Qanun-e-Shahadat (10 of 1984)---
----Art. 140---Criminal Procedure Code (V of 1898), S. 561-A---
Application for quashing of order---Cross-examination as to previous
statement in writing---Accused had challenged the order of the Trial
Court, whereby, while cross-examinating, counsel referred an
application to the witness filed by accused in other proceedings and
counsel attempted to confront contents but such questions were not
allowed by the Trial Court on the plea that since it was not exhibited in
the case therefore it could not be shown and contents could not be put
in cross-examination---Validity---Article 140 of the Qanun-e-Shahadat,
1984, described that a witness could well be cross-examined as to
previous statements, made by him in writing or reduced into writing,
if same was relevant---Such right had been provided because the rival
party might have competently produced such document at his turn,
therefore, right to cross-examine regarding earlier relevant statements
is not subject to production of that document, as per Part-1 of Art.140
of Qanun-e-Shahadat, 1984---Trial Court was not competent to disallow
such a question unless same would have been found 'irrelevant'---Law
was quite clear that mere production/exhibition of a document was
never a sufficient proof of its contents then admissibility and
relevancy therefore could also be examined by Trial Court at proper
time by taking objection or observation on record---Order impugned,
being in complete negation to Art. 140 of Qanun-e-Shahdat, 1984, could
not be sustained, hence the same was set-aside---Criminal revision
petition was allowed accordingly.
Muhammad Sarfraz v. State PLD 2013 SC 386 rel.
Farhad Khan for Applicant.
Muhammad Rahib Lakho for Respondents Nos. 1 and 2.
Faheem Hussain, D.P.G. for Respondents Nos. 3, 4 and 5.
ORDER
SALAHUDDIN PANHWAR, J.---Learned counsel for the applicant
(accused) has challenged order of the trial Court, whereby, while cross-
examination.
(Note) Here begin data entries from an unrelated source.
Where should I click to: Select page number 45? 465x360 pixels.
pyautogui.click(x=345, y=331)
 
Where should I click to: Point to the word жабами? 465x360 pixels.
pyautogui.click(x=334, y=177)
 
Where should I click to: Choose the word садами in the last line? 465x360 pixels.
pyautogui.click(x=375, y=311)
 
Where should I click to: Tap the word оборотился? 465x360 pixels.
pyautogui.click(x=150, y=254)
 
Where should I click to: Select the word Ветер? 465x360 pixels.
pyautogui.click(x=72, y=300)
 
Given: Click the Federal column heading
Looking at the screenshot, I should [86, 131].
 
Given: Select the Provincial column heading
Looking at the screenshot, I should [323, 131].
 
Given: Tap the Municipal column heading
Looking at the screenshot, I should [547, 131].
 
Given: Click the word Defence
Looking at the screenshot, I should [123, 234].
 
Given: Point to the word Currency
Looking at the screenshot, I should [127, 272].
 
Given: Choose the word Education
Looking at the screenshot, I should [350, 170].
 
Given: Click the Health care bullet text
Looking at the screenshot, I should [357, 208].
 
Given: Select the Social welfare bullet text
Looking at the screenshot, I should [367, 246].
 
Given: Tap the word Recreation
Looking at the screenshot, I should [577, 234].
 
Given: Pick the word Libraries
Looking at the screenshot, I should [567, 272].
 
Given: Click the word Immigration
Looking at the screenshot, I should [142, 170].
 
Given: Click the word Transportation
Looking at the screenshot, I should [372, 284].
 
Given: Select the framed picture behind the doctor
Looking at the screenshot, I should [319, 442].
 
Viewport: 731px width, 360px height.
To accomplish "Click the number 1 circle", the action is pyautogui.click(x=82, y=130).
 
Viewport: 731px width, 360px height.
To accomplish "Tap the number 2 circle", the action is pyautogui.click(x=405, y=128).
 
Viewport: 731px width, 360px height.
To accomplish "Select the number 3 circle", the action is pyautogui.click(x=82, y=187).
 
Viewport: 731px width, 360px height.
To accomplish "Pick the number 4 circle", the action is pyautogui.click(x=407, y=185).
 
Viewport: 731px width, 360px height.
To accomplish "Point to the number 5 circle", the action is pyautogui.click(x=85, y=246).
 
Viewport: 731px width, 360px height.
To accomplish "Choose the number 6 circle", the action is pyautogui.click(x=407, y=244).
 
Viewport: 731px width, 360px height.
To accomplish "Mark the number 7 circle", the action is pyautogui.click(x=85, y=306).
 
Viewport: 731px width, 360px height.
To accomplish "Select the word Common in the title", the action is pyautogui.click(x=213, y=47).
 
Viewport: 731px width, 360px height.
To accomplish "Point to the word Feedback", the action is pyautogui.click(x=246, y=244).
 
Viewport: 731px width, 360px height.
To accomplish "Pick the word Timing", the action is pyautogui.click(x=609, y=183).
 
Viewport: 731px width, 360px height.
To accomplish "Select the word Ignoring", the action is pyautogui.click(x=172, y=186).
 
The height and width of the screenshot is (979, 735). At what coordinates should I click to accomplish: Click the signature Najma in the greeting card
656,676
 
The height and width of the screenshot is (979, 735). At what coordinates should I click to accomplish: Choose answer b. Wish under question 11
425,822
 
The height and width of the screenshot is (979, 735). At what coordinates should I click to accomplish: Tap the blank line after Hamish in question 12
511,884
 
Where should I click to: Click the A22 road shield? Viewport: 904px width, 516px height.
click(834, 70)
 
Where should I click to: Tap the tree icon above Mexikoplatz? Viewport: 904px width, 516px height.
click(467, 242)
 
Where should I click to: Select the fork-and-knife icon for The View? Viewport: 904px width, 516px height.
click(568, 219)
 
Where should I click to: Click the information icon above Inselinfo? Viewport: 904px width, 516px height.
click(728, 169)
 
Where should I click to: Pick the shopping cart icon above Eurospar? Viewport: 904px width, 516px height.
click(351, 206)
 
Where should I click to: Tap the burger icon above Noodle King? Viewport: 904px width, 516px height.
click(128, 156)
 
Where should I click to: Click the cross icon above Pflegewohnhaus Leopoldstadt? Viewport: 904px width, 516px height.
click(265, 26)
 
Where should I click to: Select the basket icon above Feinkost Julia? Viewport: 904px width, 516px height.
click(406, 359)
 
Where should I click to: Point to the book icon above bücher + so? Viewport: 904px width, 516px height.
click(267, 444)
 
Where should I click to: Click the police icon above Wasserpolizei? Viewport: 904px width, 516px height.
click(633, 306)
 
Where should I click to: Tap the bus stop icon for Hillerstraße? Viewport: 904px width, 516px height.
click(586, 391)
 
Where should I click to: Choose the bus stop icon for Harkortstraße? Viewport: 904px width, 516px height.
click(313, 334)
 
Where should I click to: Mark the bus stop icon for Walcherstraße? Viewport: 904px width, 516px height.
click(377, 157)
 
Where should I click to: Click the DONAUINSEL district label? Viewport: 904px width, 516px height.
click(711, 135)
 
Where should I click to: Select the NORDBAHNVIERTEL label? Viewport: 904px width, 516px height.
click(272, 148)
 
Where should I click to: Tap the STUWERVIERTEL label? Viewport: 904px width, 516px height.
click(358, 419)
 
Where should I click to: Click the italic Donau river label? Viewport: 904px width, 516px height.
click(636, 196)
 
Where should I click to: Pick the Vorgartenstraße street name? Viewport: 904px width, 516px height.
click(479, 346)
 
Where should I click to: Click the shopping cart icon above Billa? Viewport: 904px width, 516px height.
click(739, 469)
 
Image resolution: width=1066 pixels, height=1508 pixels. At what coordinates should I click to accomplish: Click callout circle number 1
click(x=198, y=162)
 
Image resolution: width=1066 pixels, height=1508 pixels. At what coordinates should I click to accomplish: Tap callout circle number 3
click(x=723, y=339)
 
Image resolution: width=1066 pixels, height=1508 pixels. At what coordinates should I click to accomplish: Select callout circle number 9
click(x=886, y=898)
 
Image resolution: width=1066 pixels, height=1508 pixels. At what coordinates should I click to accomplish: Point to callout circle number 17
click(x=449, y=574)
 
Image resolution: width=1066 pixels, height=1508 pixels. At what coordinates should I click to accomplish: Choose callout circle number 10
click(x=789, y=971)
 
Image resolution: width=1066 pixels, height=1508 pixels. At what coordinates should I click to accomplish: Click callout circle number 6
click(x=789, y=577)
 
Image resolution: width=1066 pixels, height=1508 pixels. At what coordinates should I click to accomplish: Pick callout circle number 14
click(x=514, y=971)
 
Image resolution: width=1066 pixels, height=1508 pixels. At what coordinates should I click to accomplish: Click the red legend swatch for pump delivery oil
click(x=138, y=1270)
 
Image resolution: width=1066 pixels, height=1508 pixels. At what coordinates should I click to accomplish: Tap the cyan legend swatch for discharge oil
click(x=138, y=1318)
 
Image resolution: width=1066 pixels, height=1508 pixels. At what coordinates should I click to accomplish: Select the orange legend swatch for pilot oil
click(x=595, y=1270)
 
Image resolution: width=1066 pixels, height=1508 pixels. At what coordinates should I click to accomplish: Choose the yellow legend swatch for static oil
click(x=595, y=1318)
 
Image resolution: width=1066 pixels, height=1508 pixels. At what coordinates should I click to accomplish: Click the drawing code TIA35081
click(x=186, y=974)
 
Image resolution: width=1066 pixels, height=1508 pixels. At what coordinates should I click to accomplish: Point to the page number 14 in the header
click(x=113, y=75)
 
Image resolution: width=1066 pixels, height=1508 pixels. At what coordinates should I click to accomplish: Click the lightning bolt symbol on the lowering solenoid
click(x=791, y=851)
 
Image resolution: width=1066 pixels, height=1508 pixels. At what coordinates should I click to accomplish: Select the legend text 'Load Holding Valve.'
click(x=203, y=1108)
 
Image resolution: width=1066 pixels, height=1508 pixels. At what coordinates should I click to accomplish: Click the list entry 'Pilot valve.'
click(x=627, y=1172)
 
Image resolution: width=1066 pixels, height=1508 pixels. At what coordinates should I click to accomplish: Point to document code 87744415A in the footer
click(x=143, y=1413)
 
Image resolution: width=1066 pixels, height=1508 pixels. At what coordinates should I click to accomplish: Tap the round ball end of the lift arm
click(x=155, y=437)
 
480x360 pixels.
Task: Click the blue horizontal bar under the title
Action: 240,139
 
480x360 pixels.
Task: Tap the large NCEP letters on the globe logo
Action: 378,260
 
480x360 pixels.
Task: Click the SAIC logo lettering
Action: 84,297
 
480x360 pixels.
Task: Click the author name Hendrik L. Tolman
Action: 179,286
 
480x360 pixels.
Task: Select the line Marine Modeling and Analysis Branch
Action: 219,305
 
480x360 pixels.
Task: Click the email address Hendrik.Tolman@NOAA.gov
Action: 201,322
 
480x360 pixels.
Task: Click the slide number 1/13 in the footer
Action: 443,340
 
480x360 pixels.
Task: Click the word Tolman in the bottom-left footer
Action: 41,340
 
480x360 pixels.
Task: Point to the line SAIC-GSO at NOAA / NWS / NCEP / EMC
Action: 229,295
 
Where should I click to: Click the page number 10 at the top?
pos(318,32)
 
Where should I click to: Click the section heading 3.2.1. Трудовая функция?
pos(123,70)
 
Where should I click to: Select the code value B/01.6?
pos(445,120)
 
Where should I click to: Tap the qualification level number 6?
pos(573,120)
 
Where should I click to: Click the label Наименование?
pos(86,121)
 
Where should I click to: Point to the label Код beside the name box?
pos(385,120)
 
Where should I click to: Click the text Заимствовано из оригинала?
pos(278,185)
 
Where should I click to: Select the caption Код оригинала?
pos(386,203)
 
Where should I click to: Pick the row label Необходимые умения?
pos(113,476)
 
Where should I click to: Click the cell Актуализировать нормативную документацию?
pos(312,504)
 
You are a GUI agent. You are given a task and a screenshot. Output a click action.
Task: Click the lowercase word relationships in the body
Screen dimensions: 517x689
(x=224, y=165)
Learned counsel referred an application to the witness
filed by him in other proceedings. Further counsel attempted to
confront contents but such questions were not allowed by the trial
court on the plea that since it is not exhibited in the case therefore it
cannot be shown and contents cannot be put in cross-examination.
2. Heard learned counsel for the respective parties.
3. Learned counsel for the applicant (accused) has referred clause
(2) of Article 132 of the Qanun-e-Shahadat Order, 1984, which is that
"the examination of a witness by the adverse party shall be called his
cross-examination" and further contends that trial Court was bound to
allow the applicant in order to bring his case (defence plea) on record
as the matter was relating to Illegal Dispossession Act and it has two
effects, one is acquittal/ conviction, another is judgment on property
thus criminal and civil liability is to be adjudicated by the trial court.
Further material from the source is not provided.